Currently, Venezuela produces about 1.1 million bpd, far below the 3.5 million bpd highs of the 1970s and the 3 million bpd achieved in the late 1990s before years of mismanagement and political upheaval took their toll.
Rystad estimates that maintaining the present production level would alone demand US$53 billion in upstream and infrastructure capital over the next decade and a half.
A modest increase of 300,000 bpd could be achieved within three years with limited expenditure, but any move beyond 1.4 million bpd would require sustained annual investment of US$8–9 billion, continuing through 2040.
The Norwegian consultancy envisions a stepwise recovery.
Under its “Back to 3 Million bpd” scenario, production could reach 2 million bpd by 2032 and return to 3 million bpd by 2040, assuming new investments begin as early as 2026.
Such a turnaround, however, hinges on fundamental political reforms, renewed confidence among international oil companies (IOCs), and substantial policy support from Washington.
At least US$30–35 billion in foreign capital would need to be committed by 2028 to make the scenario feasible.
Historically, Venezuela’s national oil company, PDVSA, has shouldered much of the country’s energy investment burden.
However, years of mismanagement, debt, sanctions, and equipment deterioration leave it ill-equipped to finance such a revival without outside help.
Rystad’s analysis also highlights the vast opportunity — and risk — for the global oilfield services sector.
Of the projected US$183 billion in total spending, about US$156 billion would flow to service providers.
The most capital-intensive segments include fabrication and construction (about $41 billion) and equipment, materials, and logistics, each exceeding US$10 billion in projected demand.

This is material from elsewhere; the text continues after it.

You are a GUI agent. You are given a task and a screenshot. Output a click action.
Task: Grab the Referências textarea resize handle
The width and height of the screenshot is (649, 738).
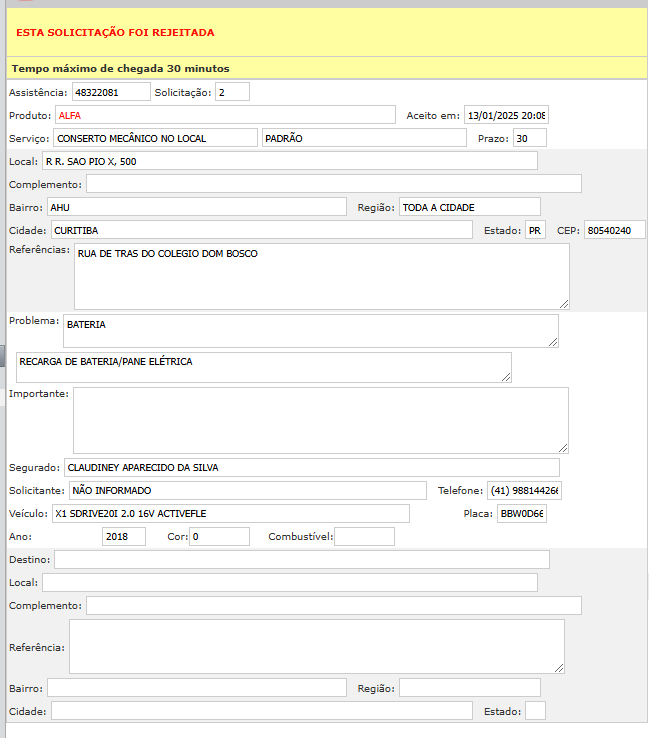563,302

Yet the country’s depleted industrial base could create inflationary pressures as activity scales up, further complicating project execution.
Whether Venezuela can attract meaningful investment depends on geopolitical stability and credible reforms.
Reviving old oil fields and rebuilding pipelines and upgraders would require broad structural change — including a restructured PDVSA, new hydrocarbon laws, and guarantees to foreign investors wary of past expropriations.
Rystad Energy’s assessment reveals both promise and peril: Venezuela holds the geological capacity to reemerge as a top global crude supplier, but doing so would demand sustained international confidence, transparent governance, and a rebuilding effort on a scale unseen in decades.